Poetenschlamm: Zentrifugalkräfte

Ungesehen schleift eine strassenbahn über die schienen, durch das fenster klingt ihr abrieb, wie der der kalten gewaltkehle, des wochenendversagens von menschheitsnachwüchslingen mit ihren blechernen schallgeräten. Die nacht ist erdolcht von lauten und geräusch. Die vögel auf den feuchten ästen peripherer baumerstarrungen in sicherheitszone eins um die bierdünstigen schutzengräben verschluckten in einer ohmacht aus benzol und unkraut ihre körperwarmen zwitscherzungen.

Dann kehrt endlich totenstille ein und diese ganzen paarungsbereiten jungorganismen voller zweifel und blindheit erliegen ihren systembeschränkungen. Loblied auf die weisheit von biologie und kosmos.

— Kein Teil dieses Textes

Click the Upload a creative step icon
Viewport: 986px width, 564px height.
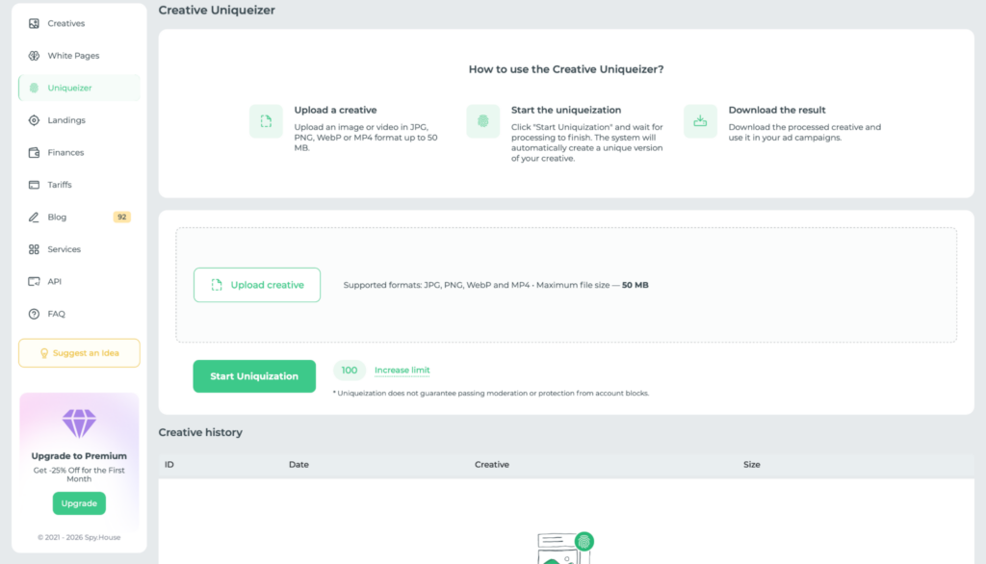click(266, 120)
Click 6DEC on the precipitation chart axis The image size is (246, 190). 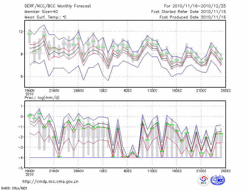pyautogui.click(x=128, y=171)
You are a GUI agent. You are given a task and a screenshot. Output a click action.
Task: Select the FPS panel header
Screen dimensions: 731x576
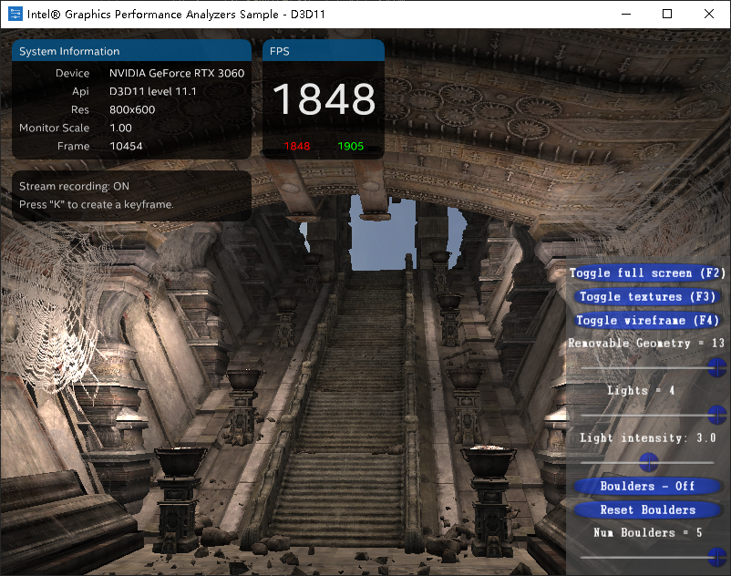pos(279,50)
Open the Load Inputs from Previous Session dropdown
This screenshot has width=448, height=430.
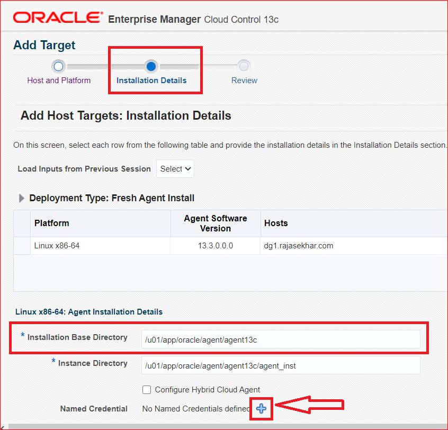(x=175, y=169)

Ob einige von ihnen in zwanzig, vierzig minuten im dunkeln liegen, die decke zurückgeschlagen und sich an ihren gut durchbluteten genitalien rumreiben, in gedanken einige stunden zurück, vor dem zeitpunkt als die hoffnung starb? Und wie mögen die heldengeschichten ihrer nacht der nächte erzählt werden?